Das Behindertengleichstellungsgesetz gilt in erster Linie für alle Behörden, Körperschaften und Anstalten des Bundes, also nicht nur für Ministerien, sondern zum Beispiel auch für die Bundesagentur für Arbeit oder die Deutsche Rentenversicherung Bund. Das Benachteiligungsverbot gilt auch für andere Behörden, soweit sie Bundesrecht ausführen (zum Beispiel Versorgungs- oder Sozialämter).
Darüber hinaus gibt es Verbänden von Menschen mit Behinderungen auch Rechte gegenüber Unternehmen und Unternehmensverbänden.
Die wichtigsten Aussagen des BGG sind das Benachteiligungsverbot und die Barrierefreiheit.

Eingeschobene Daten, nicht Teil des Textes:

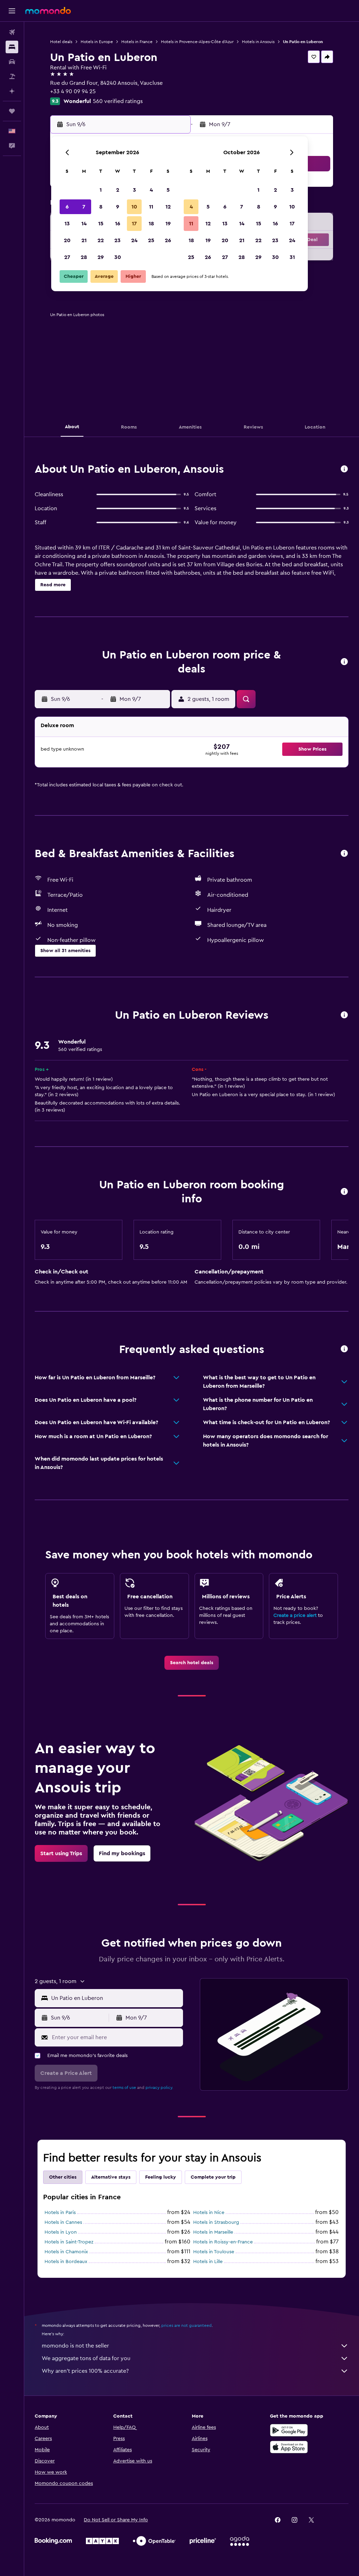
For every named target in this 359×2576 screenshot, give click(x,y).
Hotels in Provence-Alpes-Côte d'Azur (197, 42)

Das Gesetz zur Weiterentwicklung des Behindertengleichstellungsrechts, mit dem das BGG novelliert wurde, ist am 27. Juli 2016 in Kraft getreten.
Weitere Informationen: http://www.bmas.de/DE/Presse/Meldungen/2016/gesetz-zur-weiterentwicklung-des-behindertengleichstellungsrechts-in-kraft.html

Den Text des Behindertengleichstellungsgesetzes sowie der

  • Verordnung nach § 9 BGG - Kommunikationshilfenverordnung (KHV),
  • Verordnung nach § 10 BGG - Verordnung über barrierefreie Dokumente in der Bundesverwaltung (VBD) und der
  • Verordnung nach § 12 BGG - Verordnung zur Schaffung barrierefreier Informationstechnik nach dem Behindertengleichstellungsgesetz (BITV 2.0)

finden Sie unter www.gesetze-im-internet.de.